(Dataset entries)
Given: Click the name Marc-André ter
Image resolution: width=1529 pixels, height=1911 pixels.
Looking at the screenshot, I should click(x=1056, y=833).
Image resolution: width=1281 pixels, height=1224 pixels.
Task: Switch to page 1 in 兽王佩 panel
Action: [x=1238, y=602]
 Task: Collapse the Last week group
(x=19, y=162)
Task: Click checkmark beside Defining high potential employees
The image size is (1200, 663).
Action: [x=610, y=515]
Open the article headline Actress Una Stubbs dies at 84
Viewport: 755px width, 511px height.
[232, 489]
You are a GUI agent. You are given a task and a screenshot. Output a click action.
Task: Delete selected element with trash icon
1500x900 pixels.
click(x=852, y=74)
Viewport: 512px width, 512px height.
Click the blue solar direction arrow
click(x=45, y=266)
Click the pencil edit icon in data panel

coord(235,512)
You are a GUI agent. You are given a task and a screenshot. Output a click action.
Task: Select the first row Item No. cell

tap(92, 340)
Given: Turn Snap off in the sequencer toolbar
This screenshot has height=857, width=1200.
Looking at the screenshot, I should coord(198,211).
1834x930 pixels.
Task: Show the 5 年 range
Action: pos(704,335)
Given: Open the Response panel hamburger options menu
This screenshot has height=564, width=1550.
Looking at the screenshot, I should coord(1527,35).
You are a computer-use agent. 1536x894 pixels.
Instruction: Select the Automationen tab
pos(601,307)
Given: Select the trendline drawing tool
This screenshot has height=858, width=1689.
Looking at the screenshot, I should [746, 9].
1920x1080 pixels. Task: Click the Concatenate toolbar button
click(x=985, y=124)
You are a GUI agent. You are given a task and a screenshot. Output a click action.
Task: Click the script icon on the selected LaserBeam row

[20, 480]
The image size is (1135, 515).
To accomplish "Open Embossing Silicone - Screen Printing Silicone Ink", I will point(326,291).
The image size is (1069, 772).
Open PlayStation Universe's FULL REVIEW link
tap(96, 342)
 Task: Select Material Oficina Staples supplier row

DESCRIPTION OF THE TASK
Every entry is to be retyped word for word.

RESPONSE BELOW
Given: Click the name Marc-André ter
Image resolution: width=1529 pixels, height=1911 pixels.
Looking at the screenshot, I should click(x=1056, y=833).
Image resolution: width=1281 pixels, height=1224 pixels.
Task: Switch to page 1 in 兽王佩 panel
Action: [x=1238, y=602]
 Task: Collapse the Last week group
(x=19, y=162)
Task: Click checkmark beside Defining high potential employees
The image size is (1200, 663).
Action: [x=610, y=515]
Open the article headline Actress Una Stubbs dies at 84
Viewport: 755px width, 511px height.
[232, 489]
You are a GUI agent. You are given a task and a screenshot. Output a click action.
Task: Delete selected element with trash icon
1500x900 pixels.
click(x=852, y=74)
Viewport: 512px width, 512px height.
Click the blue solar direction arrow
click(x=45, y=266)
Click the pencil edit icon in data panel

coord(235,512)
You are a GUI agent. You are given a task and a screenshot. Output a click action.
Task: Select the first row Item No. cell

tap(92, 340)
Given: Turn Snap off in the sequencer toolbar
This screenshot has height=857, width=1200.
Looking at the screenshot, I should coord(198,211).
1834x930 pixels.
Task: Show the 5 年 range
Action: pos(704,335)
Given: Open the Response panel hamburger options menu
This screenshot has height=564, width=1550.
Looking at the screenshot, I should coord(1527,35).
You are a computer-use agent. 1536x894 pixels.
Instruction: Select the Automationen tab
pos(601,307)
Given: Select the trendline drawing tool
This screenshot has height=858, width=1689.
Looking at the screenshot, I should [746, 9].
1920x1080 pixels. Task: Click the Concatenate toolbar button
click(x=985, y=124)
You are a GUI agent. You are given a task and a screenshot. Output a click action.
Task: Click the script icon on the selected LaserBeam row

[20, 480]
The image size is (1135, 515).
To accomplish "Open Embossing Silicone - Screen Printing Silicone Ink", I will point(326,291).
The image size is (1069, 772).
Open PlayStation Universe's FULL REVIEW link
tap(96, 342)
 Task: Select Material Oficina Staples supplier row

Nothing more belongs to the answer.